#### TEXTE SOURCE ####

Face à cette prise de pouvoir d'une majorité de chercheurs en Neurosciences qui se reconnaissent dans les propos du Pr. François Bégon exprimés au congrès " BIOLOGIE ET CONSCIENCE " (Paris 25-27 avril 2002) : " Les neurosciences sont le socle de la psychologie, de la neurologie et de la psychiatrie "…il est urgent d'affirmer que s'il y a " socle " d'une recherche sur la " pensée humaine " et de ses dérives dans la folie il ne peut être qu'épistémologique et non neurobiologique…toute tentative de synthèse des différentes disciplines qui travaillent à la connaissance du fonctionnement du cerveau et de l'esprit est vouée à l'échec… comme en témoigne une courageuse initiative du MIR qui a donné un ouvrage passionnant mais …sans issue :" Somatisation : psychanalyse et sciences du vivant " (1).
Dans la conclusion à sa contribution au débat, John Stewart (2) propose de déterminer un fil conducteur qui relie les différentes disciplines plutôt que de les confronter dans leurs différences ou de les valider par leurs résultats " opérationnels ".
Il définit ainsi les " structures théoriques communes à la psychologie et à la biologie " à savoir :
- l'existence des niveaux d'organisation biologique et du phénomène d'émergence
- la temporalité et le processus de genèse ( phylogénèse et ontogénèse ) processus de fécondation, de développement, de mort relié à une généalogie
- la problématique de l'hominisation par l'apparition dans l'évolution de la Nature du langage et de la conscience.

#### SECTION DES DONNÉES ####

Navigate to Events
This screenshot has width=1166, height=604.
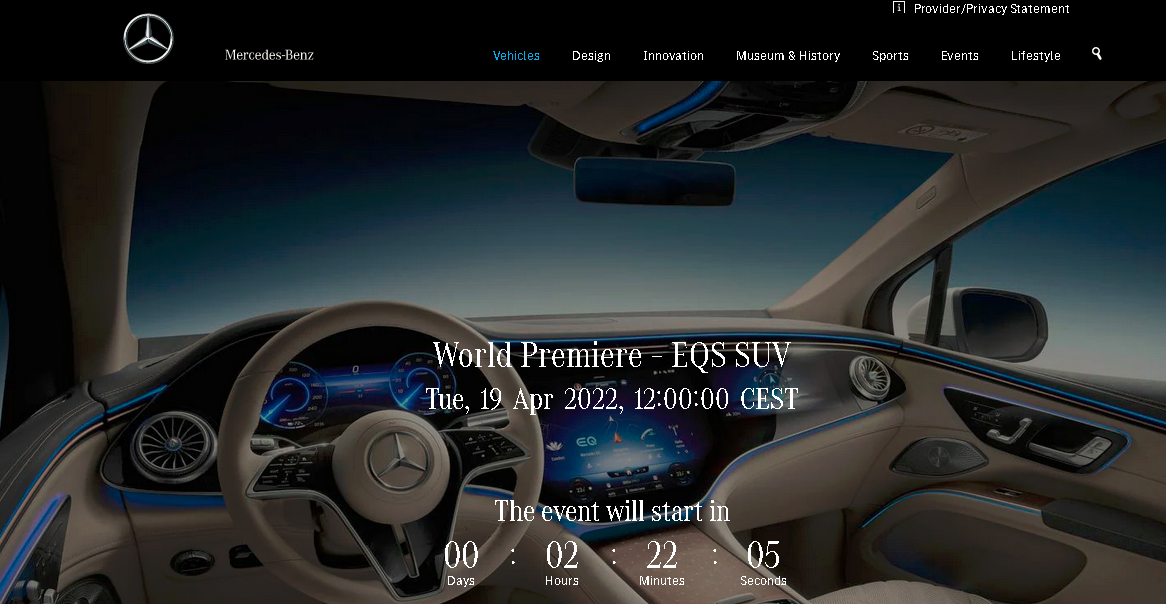click(959, 56)
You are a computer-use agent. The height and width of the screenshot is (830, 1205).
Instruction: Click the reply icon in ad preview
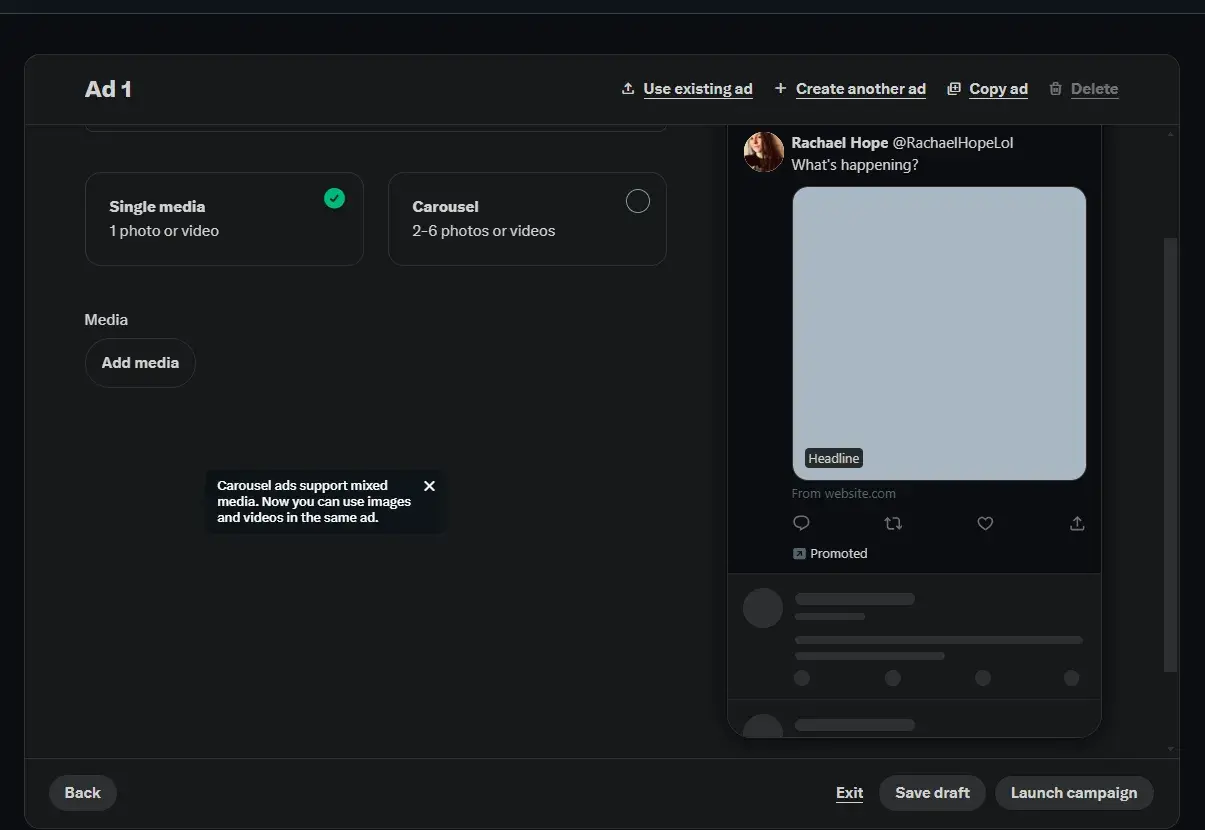click(801, 523)
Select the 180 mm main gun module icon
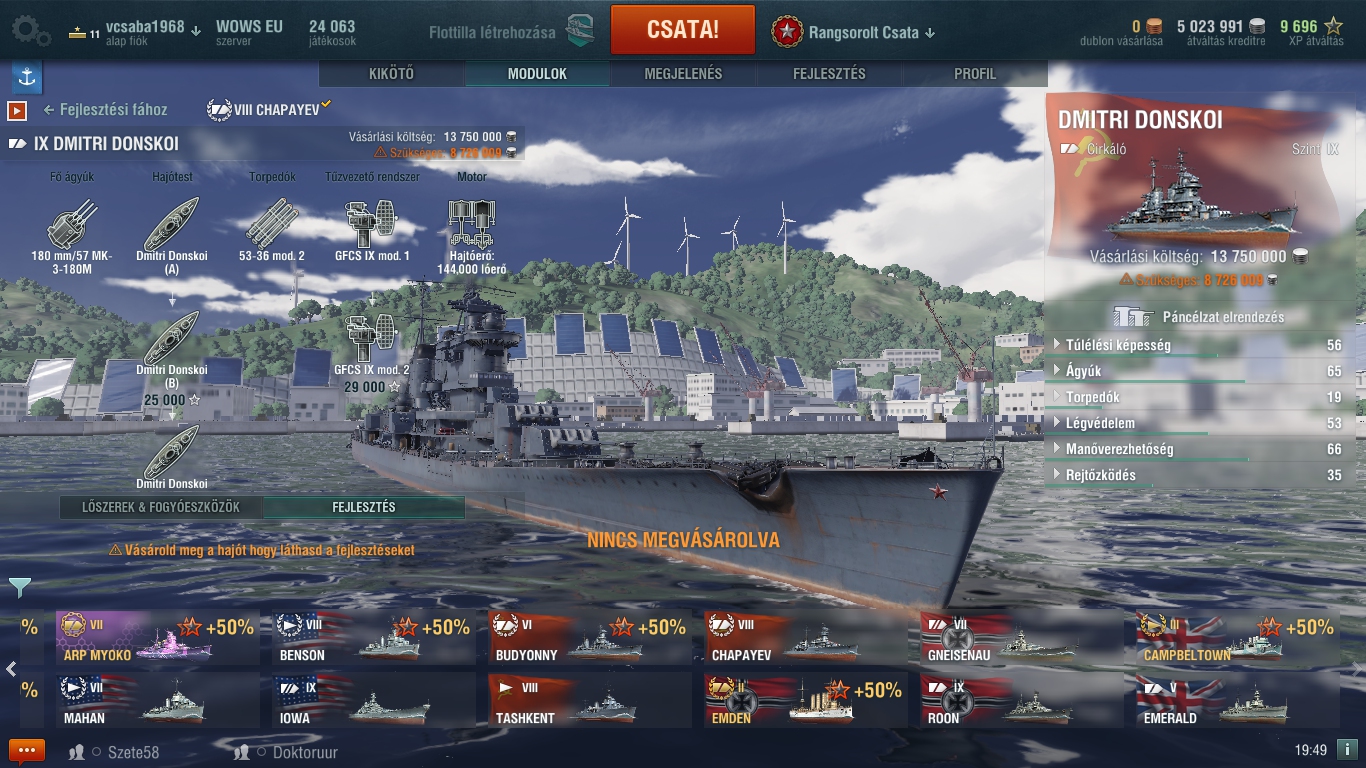 pos(72,223)
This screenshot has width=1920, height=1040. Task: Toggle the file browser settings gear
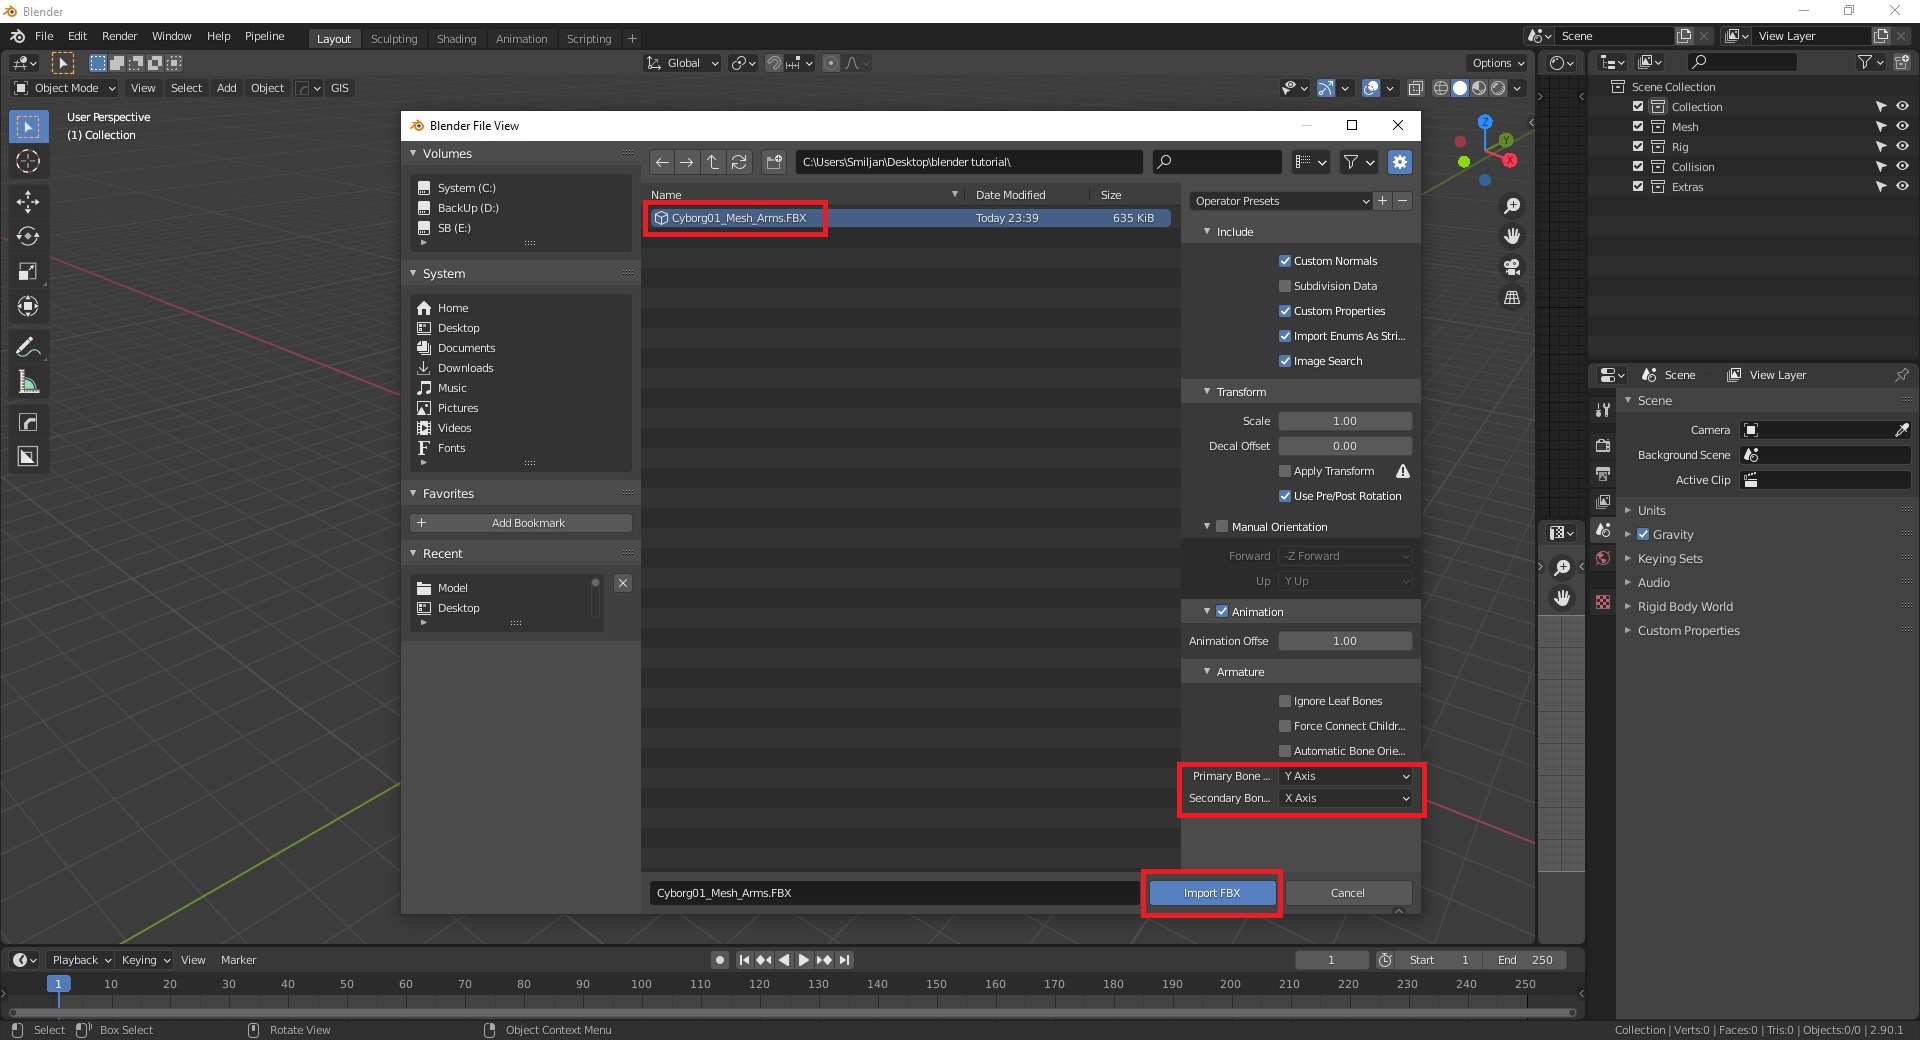pyautogui.click(x=1399, y=162)
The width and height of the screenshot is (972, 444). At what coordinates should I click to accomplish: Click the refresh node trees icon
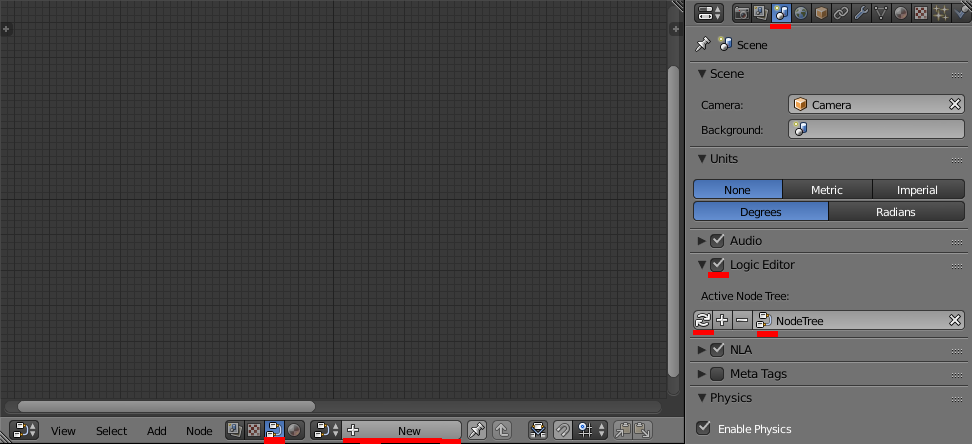(x=702, y=321)
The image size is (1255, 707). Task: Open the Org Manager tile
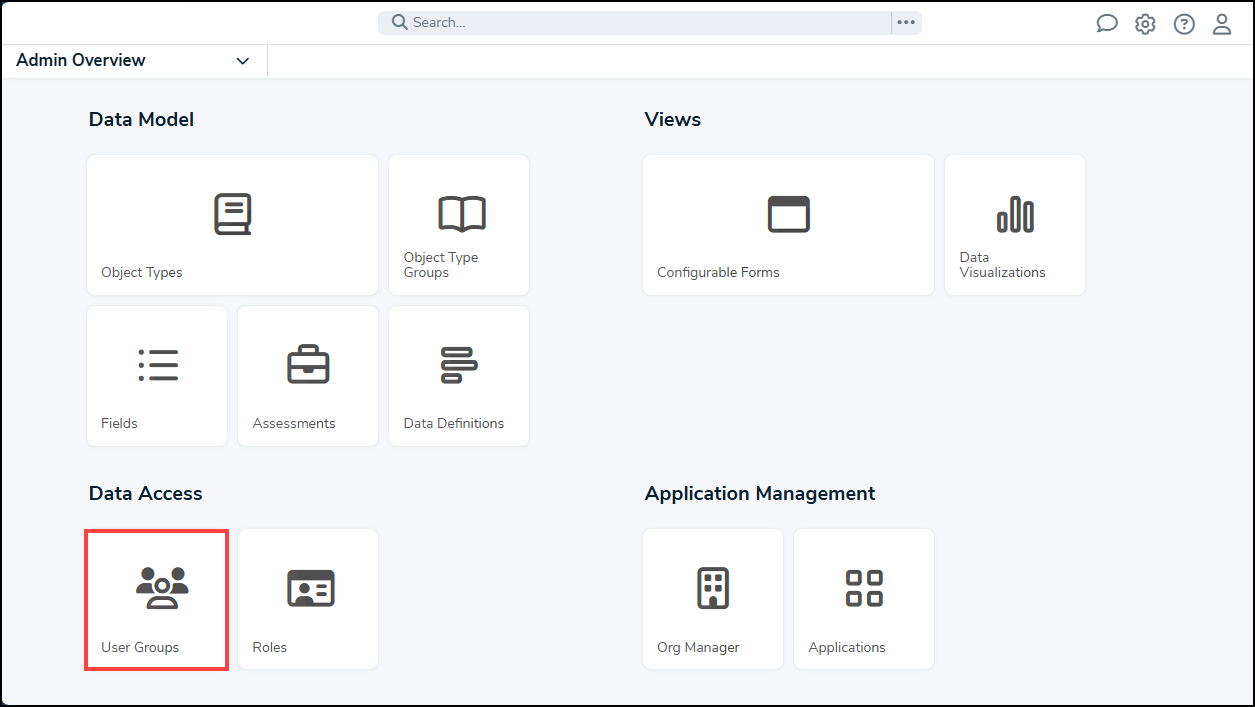click(x=713, y=600)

####

CONSIGNE → Renvoyez sans modification l'extrait du texte source qui commence aux mots « Il définit ainsi » et s'arrête après « de la conscience. ».

RÉSULTAT →
Il définit ainsi les " structures théoriques communes à la psychologie et à la biologie " à savoir :
- l'existence des niveaux d'organisation biologique et du phénomène d'émergence
- la temporalité et le processus de genèse ( phylogénèse et ontogénèse ) processus de fécondation, de développement, de mort relié à une généalogie
- la problématique de l'hominisation par l'apparition dans l'évolution de la Nature du langage et de la conscience.